Le PS fort (ou disons pas trop faible?), ce sera “sans Di Rupo”

Il faudra le lui dire comment, à Elio, que le PS ne lui appartient pas ?

Elio Di Rupo ©BelgaImage

On applaudit! Ah si! Parce que c’est une grande première! Un cador socialiste exprime enfin publiquement ce que personne n’ignore: un PS fort (ou disons pas trop faible?), ce sera “sans Di Rupo” mais avec Paul Magnette “qui incarne l’avenir”. C’est Jean-Pascal Labille qui, ce week-end, enfonçait cette porte ouverte. Mais Labille, c’est du pesant: il est patron de Solidaris. Sous les pieds d’Elio s’écroule donc un des trois piliers de soutien socialiste: sa mutualité. Dans les heures qui suivent, une autre colonne s’affale haut et fort: le syndicat. Pour la FGTB wallonne, Thierry Bodson en remet une couche: “Sans une gauche renforcée en 2019, ce sera un cataclysme social dans les cinq ans. Et avec Elio, ça ne marchera pas”. C’est clair, maintenant? Non. Toujours pas pour le troisième pilier: le parti. Ou plutôt pour le petit cercle des proches “di rupiens” de l’appareil PS, qui envoie… André Flahaut défendre le mollusque accroché à sa présidence comme une moule à son brise-lame. Les autres? Ils se désolent en privé. D’Elio qui confisque le PS dans une autogonflette pathétique. D’Elio qui, après deux ans de “Chantiers des idées”, croit avoir inventé le nouveau Spa citron: l’éco-socialisme (alors que l’écologie est déjà partout). D’Elio qui, après avoir échoué à éradiquer ses “parvenus”, nous fait grâce d’une ultime démonstration d’impuissance: dans sa propre ville de Mons, l’échevin PS Pascal Lafosse pille les moyens d’une ASBL sociale pour sa propagande politique.
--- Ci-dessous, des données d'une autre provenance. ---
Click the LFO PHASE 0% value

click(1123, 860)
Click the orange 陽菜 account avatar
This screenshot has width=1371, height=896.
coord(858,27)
Sous son nez! La parabole est superbe. Mais le PS continue d’assister à son autodestruction. Ce qui, direz-vous avec raison, est son problème. Sauf que pas tout à fait. Avec ce (reste de) PS-là, personne ne veut et ne voudra gouverner. Or, calculette en main, les derniers sondages donnent une Wallonie à 60-65 % de gauche/centre-gauche (même avec un PS dégringolé). La Wallonie de droite/centre-droit plafonne au mieux à 35 % (extrême droite comprise). Dans une sorte de négation démocratique, une Wallonie de gauche est déjà gouvernée à droite. Au mieux, elle continuera de l’être avec cet Elio-PS qui continuera de rebuter jusqu’en 2019. Au pire, elle deviendra ingouvernable. Merci Elio.